Content Analysis
Content is the reason your audience comes to your site. Add to this the fact that you have chosen a content management system to develop your site and you have two pretty big factors encouraging you to understand your content needs fully.
Making Content Decisions
In order to get your content into your desired site structure, you need to make some decisions. The table below provides a brief introduction to the various content related analyses discussed in the pages that follow. Each decision in the table below can affect content decisions you need to make later.
| Analysis | Decisions |
|---|---|
| Type of Content | Identify all the types of content your site needs Ultimately determine the best strategy for distinguishing between one type of content and another |
| Content Purpose | Identify the purpose of the content |
| User-content Relationships | Determine if/how the content and/or its data relates to your audience |
| Content Data | Identify what data makes up each type of content |
| Content Sources | Identify where your content or data will come from |
| Data Reuse | Determine how content data will be used outside the node to which it was originally assigned |
| Content Categories | Determine if your content should be categorized Decide if you want your categories to be links Decide if you want pre-defined terms or user generated terms |
| Content Relationships | Determine how those types of content relate to each other |
| Category Terms | Identify which terms you need for each category |
| Content Meta Data | Determine if the data needs meta data |
| Content Language | Determine if your site needs to accommodate multiple languages |
| Content Access | Determine if you want to control who can view, create, edit, and delete your content |
When you get to the design phase, you will visit content again by considering how it is organized in the site, how it is arranged in the site interface, and how it is configured, to name a few.
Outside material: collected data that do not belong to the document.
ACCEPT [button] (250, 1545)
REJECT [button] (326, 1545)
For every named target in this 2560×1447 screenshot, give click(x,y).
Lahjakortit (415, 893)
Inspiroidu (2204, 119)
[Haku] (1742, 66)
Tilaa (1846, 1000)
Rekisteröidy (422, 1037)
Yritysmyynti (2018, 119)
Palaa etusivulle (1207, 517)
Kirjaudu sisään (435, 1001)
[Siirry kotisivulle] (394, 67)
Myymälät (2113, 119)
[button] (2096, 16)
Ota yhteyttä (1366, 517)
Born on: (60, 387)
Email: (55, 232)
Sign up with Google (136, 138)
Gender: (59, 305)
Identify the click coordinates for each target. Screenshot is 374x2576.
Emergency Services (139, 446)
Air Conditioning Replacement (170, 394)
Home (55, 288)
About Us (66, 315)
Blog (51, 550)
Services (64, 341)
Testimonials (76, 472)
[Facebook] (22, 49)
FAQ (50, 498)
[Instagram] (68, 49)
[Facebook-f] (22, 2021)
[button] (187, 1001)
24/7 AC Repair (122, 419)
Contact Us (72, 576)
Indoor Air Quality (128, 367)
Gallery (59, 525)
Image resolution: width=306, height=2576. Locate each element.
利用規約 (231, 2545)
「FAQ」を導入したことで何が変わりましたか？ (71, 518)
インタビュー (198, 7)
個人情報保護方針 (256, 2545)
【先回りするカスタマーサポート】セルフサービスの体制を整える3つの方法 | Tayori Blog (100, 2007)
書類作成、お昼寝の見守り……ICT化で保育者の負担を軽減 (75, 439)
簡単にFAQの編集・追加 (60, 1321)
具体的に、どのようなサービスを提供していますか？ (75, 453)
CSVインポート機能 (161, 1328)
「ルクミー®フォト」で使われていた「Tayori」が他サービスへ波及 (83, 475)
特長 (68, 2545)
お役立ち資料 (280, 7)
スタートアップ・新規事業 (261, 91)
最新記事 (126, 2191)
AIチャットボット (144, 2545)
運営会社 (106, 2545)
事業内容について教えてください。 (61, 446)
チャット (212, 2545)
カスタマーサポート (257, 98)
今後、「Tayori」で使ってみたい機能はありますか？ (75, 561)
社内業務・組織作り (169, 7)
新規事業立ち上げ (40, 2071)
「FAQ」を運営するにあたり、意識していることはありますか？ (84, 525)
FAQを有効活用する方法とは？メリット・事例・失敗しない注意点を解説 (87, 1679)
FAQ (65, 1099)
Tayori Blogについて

But all that needs to wait because the decisions you make at this time will affect your design decisions later.
Conclusion
If you and/or your staff are planning and building your site, you might be tempted at this time to start imagining your site with the content in it; this is only natural. Use a design discussion to help get your thoughts rolling if you want but remember to come back to the content analyses.
Please be aware that if you press forward into design too quickly, you might miss something in the other analyses that could impact how your site works. If you are hiring someone to design your site, they will need your content requirements. The more detail you provide in your requirements, the more likely you are to get a design that meets your needs and your vision.